Stored dataset items:

────

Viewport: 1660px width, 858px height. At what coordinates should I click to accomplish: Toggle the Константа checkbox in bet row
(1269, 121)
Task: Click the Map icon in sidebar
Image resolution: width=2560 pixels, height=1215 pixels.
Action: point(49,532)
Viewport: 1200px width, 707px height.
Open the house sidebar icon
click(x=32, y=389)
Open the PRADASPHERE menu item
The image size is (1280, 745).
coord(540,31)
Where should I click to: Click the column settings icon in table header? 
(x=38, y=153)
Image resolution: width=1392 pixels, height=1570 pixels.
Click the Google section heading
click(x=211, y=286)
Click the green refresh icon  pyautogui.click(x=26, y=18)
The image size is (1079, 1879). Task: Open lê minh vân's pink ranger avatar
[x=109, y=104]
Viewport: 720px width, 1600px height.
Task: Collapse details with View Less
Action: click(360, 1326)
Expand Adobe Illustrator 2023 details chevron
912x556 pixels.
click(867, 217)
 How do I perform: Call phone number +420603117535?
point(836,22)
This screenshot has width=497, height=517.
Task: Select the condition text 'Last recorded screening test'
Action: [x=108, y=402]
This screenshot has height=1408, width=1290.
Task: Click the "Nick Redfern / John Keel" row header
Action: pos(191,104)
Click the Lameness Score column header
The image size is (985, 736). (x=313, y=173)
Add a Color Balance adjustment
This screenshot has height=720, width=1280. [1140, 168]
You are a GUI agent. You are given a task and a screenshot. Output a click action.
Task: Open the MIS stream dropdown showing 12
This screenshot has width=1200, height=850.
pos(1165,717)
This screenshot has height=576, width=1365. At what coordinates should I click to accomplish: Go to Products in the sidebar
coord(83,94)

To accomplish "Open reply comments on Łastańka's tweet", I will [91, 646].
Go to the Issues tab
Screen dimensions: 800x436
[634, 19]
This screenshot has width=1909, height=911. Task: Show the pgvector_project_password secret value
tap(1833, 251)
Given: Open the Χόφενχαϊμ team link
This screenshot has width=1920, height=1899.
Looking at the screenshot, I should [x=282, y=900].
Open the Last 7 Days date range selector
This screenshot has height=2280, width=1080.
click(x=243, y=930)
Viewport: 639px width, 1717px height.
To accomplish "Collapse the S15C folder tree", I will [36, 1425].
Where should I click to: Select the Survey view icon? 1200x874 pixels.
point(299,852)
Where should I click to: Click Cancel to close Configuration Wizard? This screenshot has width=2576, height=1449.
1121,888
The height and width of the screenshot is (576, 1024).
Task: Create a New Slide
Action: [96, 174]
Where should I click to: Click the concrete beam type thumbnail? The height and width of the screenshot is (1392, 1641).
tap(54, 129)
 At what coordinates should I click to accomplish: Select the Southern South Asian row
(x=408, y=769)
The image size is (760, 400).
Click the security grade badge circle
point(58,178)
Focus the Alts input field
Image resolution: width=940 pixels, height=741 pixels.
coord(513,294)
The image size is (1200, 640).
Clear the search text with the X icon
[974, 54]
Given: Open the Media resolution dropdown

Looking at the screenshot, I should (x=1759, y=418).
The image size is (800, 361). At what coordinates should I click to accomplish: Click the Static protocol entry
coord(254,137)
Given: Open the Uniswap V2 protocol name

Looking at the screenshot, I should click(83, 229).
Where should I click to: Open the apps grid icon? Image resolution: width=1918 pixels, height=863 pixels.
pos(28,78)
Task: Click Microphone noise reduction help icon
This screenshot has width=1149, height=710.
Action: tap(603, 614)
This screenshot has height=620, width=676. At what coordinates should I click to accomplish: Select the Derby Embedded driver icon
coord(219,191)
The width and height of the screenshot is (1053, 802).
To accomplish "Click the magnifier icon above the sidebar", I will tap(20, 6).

────

▶ _Instructions to follow_: Word for word, restate the lines above from the line containing "Add a Color Balance adjustment" through the line containing "Open the Last 7 Days date range selector", with both included and nothing else.

▶ _Response for this exercise_:
Add a Color Balance adjustment
This screenshot has height=720, width=1280. [1140, 168]
You are a GUI agent. You are given a task and a screenshot. Output a click action.
Task: Open the MIS stream dropdown showing 12
This screenshot has width=1200, height=850.
pos(1165,717)
This screenshot has height=576, width=1365. At what coordinates should I click to accomplish: Go to Products in the sidebar
coord(83,94)

To accomplish "Open reply comments on Łastańka's tweet", I will [91, 646].
Go to the Issues tab
Screen dimensions: 800x436
[634, 19]
This screenshot has width=1909, height=911. Task: Show the pgvector_project_password secret value
tap(1833, 251)
Given: Open the Χόφενχαϊμ team link
This screenshot has width=1920, height=1899.
Looking at the screenshot, I should [x=282, y=900].
Open the Last 7 Days date range selector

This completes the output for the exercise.